▶ _Problem_
Each entry here needs to be given again exactly.

▶ _Material shown_
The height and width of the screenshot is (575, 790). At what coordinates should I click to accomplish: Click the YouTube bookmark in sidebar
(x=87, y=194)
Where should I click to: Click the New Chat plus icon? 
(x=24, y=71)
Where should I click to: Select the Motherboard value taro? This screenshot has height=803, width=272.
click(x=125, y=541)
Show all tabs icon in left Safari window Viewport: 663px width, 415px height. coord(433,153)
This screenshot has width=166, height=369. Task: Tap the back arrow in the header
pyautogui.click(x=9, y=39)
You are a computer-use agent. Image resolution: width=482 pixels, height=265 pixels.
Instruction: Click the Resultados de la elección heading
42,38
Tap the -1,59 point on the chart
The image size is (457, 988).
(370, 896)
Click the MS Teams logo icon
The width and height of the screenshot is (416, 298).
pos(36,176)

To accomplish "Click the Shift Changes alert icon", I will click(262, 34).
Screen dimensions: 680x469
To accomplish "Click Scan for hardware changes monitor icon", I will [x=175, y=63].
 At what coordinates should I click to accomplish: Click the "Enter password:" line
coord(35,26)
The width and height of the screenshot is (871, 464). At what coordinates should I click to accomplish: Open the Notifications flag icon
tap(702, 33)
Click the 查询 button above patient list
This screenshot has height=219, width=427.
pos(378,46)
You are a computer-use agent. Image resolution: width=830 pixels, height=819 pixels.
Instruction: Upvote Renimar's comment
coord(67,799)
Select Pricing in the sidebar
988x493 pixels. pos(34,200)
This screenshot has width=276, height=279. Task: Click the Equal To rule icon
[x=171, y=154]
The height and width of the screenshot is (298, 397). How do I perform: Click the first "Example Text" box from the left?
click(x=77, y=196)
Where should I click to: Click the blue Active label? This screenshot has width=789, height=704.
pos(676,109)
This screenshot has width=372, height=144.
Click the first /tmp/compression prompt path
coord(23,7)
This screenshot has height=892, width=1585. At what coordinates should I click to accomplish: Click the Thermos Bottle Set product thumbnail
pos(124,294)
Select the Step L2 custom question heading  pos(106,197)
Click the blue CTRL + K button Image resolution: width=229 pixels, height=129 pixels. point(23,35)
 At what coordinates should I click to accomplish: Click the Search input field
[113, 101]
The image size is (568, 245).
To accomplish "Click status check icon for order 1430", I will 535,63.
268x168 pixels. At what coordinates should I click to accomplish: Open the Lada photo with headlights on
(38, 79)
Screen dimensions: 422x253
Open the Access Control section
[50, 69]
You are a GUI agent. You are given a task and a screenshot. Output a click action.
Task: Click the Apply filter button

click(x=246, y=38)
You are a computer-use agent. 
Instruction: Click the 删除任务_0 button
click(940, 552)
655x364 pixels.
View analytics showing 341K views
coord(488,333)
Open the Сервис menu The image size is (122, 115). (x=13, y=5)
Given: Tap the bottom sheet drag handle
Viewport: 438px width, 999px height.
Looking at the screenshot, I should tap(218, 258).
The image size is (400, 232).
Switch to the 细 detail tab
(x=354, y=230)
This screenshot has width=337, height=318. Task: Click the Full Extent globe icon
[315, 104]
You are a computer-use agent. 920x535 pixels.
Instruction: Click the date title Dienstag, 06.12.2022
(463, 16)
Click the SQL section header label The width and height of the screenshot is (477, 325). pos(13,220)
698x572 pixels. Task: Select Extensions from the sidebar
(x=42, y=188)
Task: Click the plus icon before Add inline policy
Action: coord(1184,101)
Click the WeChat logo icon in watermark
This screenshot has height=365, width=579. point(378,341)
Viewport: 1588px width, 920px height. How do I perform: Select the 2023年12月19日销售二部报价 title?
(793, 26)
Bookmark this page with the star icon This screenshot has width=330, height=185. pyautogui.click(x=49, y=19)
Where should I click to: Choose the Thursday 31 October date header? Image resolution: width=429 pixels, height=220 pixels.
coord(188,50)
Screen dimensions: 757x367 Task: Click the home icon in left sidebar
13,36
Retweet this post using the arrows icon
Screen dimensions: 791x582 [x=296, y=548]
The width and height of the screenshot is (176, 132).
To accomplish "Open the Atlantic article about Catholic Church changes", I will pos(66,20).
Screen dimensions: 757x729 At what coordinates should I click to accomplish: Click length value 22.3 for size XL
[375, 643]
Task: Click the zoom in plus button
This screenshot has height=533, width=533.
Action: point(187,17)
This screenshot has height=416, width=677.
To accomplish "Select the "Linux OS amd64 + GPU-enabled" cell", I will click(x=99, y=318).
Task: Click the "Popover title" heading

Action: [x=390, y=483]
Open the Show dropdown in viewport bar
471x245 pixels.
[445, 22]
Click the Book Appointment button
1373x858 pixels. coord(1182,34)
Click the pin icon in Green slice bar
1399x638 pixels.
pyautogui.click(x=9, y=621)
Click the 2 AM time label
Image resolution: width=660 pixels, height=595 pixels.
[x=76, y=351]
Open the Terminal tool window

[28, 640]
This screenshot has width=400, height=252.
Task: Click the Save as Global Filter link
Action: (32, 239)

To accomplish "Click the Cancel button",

▶ _Task response_
The height and width of the screenshot is (575, 790). At what coordinates should I click to accomplish: Click the YouTube bookmark in sidebar
(x=87, y=194)
Where should I click to: Click the New Chat plus icon? 
(x=24, y=71)
Where should I click to: Select the Motherboard value taro? This screenshot has height=803, width=272.
click(x=125, y=541)
Show all tabs icon in left Safari window Viewport: 663px width, 415px height. coord(433,153)
This screenshot has width=166, height=369. Task: Tap the back arrow in the header
pyautogui.click(x=9, y=39)
You are a computer-use agent. Image resolution: width=482 pixels, height=265 pixels.
Instruction: Click the Resultados de la elección heading
42,38
Tap the -1,59 point on the chart
The image size is (457, 988).
(370, 896)
Click the MS Teams logo icon
The width and height of the screenshot is (416, 298).
pos(36,176)

To accomplish "Click the Shift Changes alert icon", I will click(262, 34).
Screen dimensions: 680x469
To accomplish "Click Scan for hardware changes monitor icon", I will [x=175, y=63].
 At what coordinates should I click to accomplish: Click the "Enter password:" line
coord(35,26)
The width and height of the screenshot is (871, 464). At what coordinates should I click to accomplish: Open the Notifications flag icon
tap(702, 33)
Click the 查询 button above patient list
This screenshot has height=219, width=427.
pos(378,46)
You are a computer-use agent. Image resolution: width=830 pixels, height=819 pixels.
Instruction: Upvote Renimar's comment
coord(67,799)
Select Pricing in the sidebar
988x493 pixels. pos(34,200)
This screenshot has width=276, height=279. Task: Click the Equal To rule icon
[x=171, y=154]
The height and width of the screenshot is (298, 397). How do I perform: Click the first "Example Text" box from the left?
click(x=77, y=196)
Where should I click to: Click the blue Active label? This screenshot has width=789, height=704.
pos(676,109)
This screenshot has width=372, height=144.
Click the first /tmp/compression prompt path
coord(23,7)
This screenshot has height=892, width=1585. At what coordinates should I click to accomplish: Click the Thermos Bottle Set product thumbnail
pos(124,294)
Select the Step L2 custom question heading  pos(106,197)
Click the blue CTRL + K button Image resolution: width=229 pixels, height=129 pixels. point(23,35)
 At what coordinates should I click to accomplish: Click the Search input field
[113, 101]
The image size is (568, 245).
To accomplish "Click status check icon for order 1430", I will 535,63.
268x168 pixels. At what coordinates should I click to accomplish: Open the Lada photo with headlights on
(38, 79)
Screen dimensions: 422x253
Open the Access Control section
[50, 69]
You are a GUI agent. You are given a task and a screenshot. Output a click action.
Task: Click the Apply filter button

click(x=246, y=38)
You are a computer-use agent. 
Instruction: Click the 删除任务_0 button
click(940, 552)
655x364 pixels.
View analytics showing 341K views
coord(488,333)
Open the Сервис menu The image size is (122, 115). (x=13, y=5)
Given: Tap the bottom sheet drag handle
Viewport: 438px width, 999px height.
Looking at the screenshot, I should tap(218, 258).
The image size is (400, 232).
Switch to the 细 detail tab
(x=354, y=230)
This screenshot has width=337, height=318. Task: Click the Full Extent globe icon
[315, 104]
You are a computer-use agent. 920x535 pixels.
Instruction: Click the date title Dienstag, 06.12.2022
(463, 16)
Click the SQL section header label The width and height of the screenshot is (477, 325). pos(13,220)
698x572 pixels. Task: Select Extensions from the sidebar
(x=42, y=188)
Task: Click the plus icon before Add inline policy
Action: coord(1184,101)
Click the WeChat logo icon in watermark
This screenshot has height=365, width=579. point(378,341)
Viewport: 1588px width, 920px height. How do I perform: Select the 2023年12月19日销售二部报价 title?
(793, 26)
Bookmark this page with the star icon This screenshot has width=330, height=185. pyautogui.click(x=49, y=19)
Where should I click to: Choose the Thursday 31 October date header? Image resolution: width=429 pixels, height=220 pixels.
coord(188,50)
Screen dimensions: 757x367 Task: Click the home icon in left sidebar
13,36
Retweet this post using the arrows icon
Screen dimensions: 791x582 [x=296, y=548]
The width and height of the screenshot is (176, 132).
To accomplish "Open the Atlantic article about Catholic Church changes", I will pos(66,20).
Screen dimensions: 757x729 At what coordinates should I click to accomplish: Click length value 22.3 for size XL
[375, 643]
Task: Click the zoom in plus button
This screenshot has height=533, width=533.
Action: point(187,17)
This screenshot has height=416, width=677.
To accomplish "Select the "Linux OS amd64 + GPU-enabled" cell", I will click(x=99, y=318).
Task: Click the "Popover title" heading

Action: [x=390, y=483]
Open the Show dropdown in viewport bar
471x245 pixels.
[445, 22]
Click the Book Appointment button
1373x858 pixels. coord(1182,34)
Click the pin icon in Green slice bar
1399x638 pixels.
pyautogui.click(x=9, y=621)
Click the 2 AM time label
Image resolution: width=660 pixels, height=595 pixels.
[x=76, y=351]
Open the Terminal tool window

[28, 640]
This screenshot has width=400, height=252.
Task: Click the Save as Global Filter link
Action: (32, 239)

To accomplish "Click the Cancel button",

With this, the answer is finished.